Qualche professore sarà intervenuto più di altri, almeno. «Fra gli altri, uno solo, ha fatto un ragionamento paternale, che non fa una grinza, ma che non ha avuto grande successo se poi quei miei compagni ineducati hanno continuato a bersagliarmi come se niente fosse: ragazzi – ha detto l’insegnante – dovete stare insieme a lungo, vivere nel massimo  rispetto, la fede religiosa è una cosa seria, non è come quella calcistica; offendere i colori di una squadra è una sciocchezza enorme, farlo con la religione e un altro Dio, è un fatto gravissimo: si offende un credo, una preghiera, una tradizione, un popolo millenario.

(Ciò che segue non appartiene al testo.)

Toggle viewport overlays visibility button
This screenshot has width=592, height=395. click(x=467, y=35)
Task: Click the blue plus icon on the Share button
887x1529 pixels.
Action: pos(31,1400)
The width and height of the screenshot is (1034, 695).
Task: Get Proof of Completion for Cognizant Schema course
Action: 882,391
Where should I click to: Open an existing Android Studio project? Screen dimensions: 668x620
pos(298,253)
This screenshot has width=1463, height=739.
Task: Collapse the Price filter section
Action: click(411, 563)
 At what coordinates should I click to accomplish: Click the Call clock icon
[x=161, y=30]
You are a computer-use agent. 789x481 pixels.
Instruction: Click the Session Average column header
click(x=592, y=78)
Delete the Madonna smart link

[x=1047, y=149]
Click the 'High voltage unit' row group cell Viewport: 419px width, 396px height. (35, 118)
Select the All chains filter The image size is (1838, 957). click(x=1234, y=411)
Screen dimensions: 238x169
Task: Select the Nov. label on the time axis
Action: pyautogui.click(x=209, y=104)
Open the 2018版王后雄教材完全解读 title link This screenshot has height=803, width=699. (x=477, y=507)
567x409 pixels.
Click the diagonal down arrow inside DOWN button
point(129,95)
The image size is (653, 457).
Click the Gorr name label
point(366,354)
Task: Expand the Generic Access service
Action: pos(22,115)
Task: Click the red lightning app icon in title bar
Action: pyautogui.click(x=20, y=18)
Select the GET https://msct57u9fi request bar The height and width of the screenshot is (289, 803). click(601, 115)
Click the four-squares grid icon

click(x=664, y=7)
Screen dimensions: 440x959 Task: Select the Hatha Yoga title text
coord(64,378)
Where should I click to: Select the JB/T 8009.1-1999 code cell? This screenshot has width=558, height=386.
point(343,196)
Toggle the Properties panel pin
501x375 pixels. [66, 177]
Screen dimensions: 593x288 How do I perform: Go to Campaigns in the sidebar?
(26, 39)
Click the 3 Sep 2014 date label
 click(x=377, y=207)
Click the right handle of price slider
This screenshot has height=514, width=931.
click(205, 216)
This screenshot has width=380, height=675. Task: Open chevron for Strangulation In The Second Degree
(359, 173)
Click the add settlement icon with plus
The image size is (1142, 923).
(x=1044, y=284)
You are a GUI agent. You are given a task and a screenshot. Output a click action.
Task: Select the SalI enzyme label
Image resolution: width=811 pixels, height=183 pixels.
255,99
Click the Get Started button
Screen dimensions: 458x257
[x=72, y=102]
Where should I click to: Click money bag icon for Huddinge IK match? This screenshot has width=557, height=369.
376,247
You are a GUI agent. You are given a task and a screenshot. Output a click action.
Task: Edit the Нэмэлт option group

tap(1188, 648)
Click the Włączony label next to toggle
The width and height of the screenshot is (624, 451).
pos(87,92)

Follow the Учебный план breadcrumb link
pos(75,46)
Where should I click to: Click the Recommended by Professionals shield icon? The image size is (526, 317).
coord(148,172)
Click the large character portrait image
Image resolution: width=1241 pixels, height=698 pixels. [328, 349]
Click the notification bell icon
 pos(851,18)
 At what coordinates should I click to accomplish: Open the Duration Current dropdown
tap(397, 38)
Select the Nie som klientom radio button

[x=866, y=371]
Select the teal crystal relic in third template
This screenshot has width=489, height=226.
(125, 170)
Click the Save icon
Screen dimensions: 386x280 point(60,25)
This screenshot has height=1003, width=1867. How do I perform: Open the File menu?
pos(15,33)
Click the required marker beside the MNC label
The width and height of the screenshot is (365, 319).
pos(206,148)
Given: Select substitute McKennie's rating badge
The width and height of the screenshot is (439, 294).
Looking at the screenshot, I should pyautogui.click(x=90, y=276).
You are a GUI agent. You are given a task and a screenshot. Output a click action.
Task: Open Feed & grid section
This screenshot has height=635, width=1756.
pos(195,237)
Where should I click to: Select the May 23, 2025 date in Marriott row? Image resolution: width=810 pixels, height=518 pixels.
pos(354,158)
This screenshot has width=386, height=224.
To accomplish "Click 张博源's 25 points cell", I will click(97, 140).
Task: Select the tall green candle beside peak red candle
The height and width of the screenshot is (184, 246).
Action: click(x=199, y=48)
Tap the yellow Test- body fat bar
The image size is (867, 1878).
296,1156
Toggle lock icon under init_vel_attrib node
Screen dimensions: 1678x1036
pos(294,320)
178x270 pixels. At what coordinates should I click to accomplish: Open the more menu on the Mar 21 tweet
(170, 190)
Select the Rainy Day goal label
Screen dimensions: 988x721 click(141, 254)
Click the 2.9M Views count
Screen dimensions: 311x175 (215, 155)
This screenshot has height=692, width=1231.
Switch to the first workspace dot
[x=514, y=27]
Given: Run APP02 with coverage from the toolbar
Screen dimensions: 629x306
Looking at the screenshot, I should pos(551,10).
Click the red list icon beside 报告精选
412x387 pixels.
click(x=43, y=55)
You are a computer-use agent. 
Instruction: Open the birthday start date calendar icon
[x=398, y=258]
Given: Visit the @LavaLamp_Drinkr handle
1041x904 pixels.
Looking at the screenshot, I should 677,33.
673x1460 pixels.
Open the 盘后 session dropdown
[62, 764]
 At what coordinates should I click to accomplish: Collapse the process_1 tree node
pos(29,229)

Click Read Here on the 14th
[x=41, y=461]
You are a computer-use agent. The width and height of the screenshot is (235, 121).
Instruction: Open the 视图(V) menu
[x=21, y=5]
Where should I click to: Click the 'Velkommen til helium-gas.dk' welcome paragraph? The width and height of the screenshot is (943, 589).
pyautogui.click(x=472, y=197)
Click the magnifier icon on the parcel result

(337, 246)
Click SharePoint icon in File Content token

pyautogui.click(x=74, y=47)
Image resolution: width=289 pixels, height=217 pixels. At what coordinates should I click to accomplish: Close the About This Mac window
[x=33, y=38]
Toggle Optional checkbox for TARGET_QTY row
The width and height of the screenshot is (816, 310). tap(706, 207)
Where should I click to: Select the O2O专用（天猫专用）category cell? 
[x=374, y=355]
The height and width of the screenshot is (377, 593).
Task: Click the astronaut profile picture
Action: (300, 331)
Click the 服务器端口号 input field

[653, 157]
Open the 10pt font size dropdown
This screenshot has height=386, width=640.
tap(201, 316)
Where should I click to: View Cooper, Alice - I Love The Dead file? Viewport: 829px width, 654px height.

E il giorno dopo: “Arriva la bomba, che scoppia e rimbomba…”. Non so chi lo dicesse: la mamma dei cretini è sempre incinta…».

Italiano, orgoglioso di esserlo. «Ho tutti amici italiani – dice Faisal – e guai chi me li tocca, fortuna non sono tutti come quei due, tre compagni di classe, che però con il passare del tempo sono stati isolati: non so neppure se ne siano accorti; non dovrei dirlo, perché bisognerebbe essere sempre tolleranti, ma questo è un aspetto che oggi mi interessa relativamente. Sì, orgoglioso di essere italiano, ho visto i miei genitori felici per questa mia posizione anagrafica. Quando non hai la cittadinanza del Paese in cui sei ospite, italiana nel mio caso, può anche scapparti di infischiartene: quando, invece, sul tuo documento d’identità risulta che sei “cittadino italiano” a tutti gli effetti, allora la storia cambia, nella testa non scatta più quella molla del “chi se ne importa”, tutt’altro: lo dicono le carte, la lingua che parlo, la storia, l’educazione civica che ho studiato e mi ha insegnato il massimo rispetto per chiunque, di qualsiasi nazionalità, colore politico e fede religiosa sia…».